Unhappy with City’s promenade decision

Dianne Abel, Sea Point

Once again I am compelled to write publicly on the above subject after your article (“Promenade open for all recreational activities”, Atlantic Sun, September 29).

I am appalled and dismayed Council’s decision to maintain the status quo, i.e. no restrictions on recreational activities on the promenade including cycling of all descriptions.

I would again like to pose the following question to Council: I, as a 75-year-old retiree, pay high rates to live in Sea Point and enjoy regular walks on the promenade.

My physical safety is constantly being threatened by irresponsible, mostly young people, cycling or scootering at high speed, weaving in and out between pedestrians regardless of how many people are present on the seafront, trying to enjoy the open air.
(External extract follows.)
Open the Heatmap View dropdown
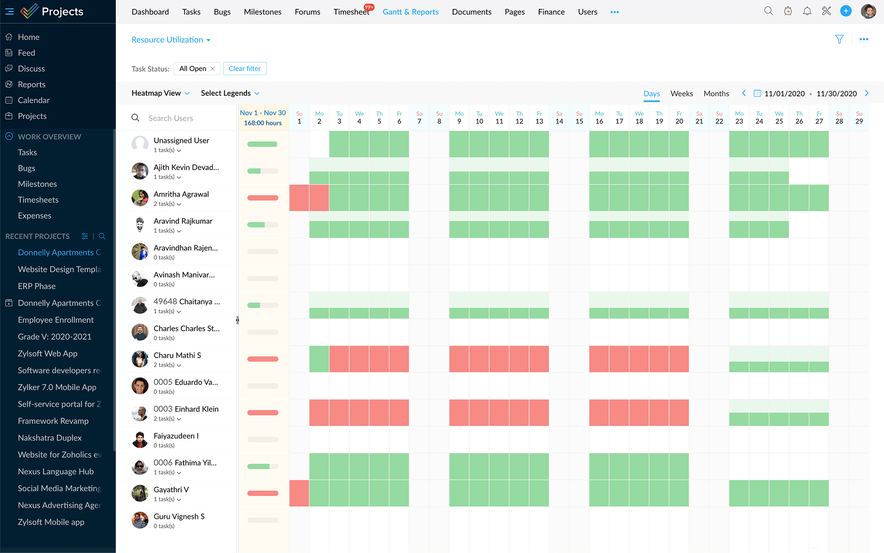The image size is (884, 553). 160,93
I do not wish to walk on the pavement since that means breathing in the petrol fumes from all the vehicles constantly passing by. However, I take my life in my hands if I try to walk on the promenade, especially on weekends.

My question therefore is this: when I am hit by someone on wheels at high speed, who will take responsibility for my injuries, hospital stay, rehab, etc? Will it be the people who make the cycles available to the public, will it be Council who allow this activity without restriction or will I have recourse to the person riding the device?

My feeling is that I will be completely on my own.

In southern California where the lifestyle along the coast is similar to that along the Sea Point promenade, cyclists have a dedicated, demarcated lane (this is common practice all over the world) which is the only area for their use. In addition, should a pedestrian stray too close to that lane, the approaching cyclists ring their bells when approaching to warn the walker that they are close by. This is not rocket science, guys.

I am therefore once again appealing to the powers that be to urgently put some restrictions in place so that we can all enjoy the benefits of the open air on the Promenade and to embark on an education campaign to reinforce some limitations in order that we may all be safe from injury.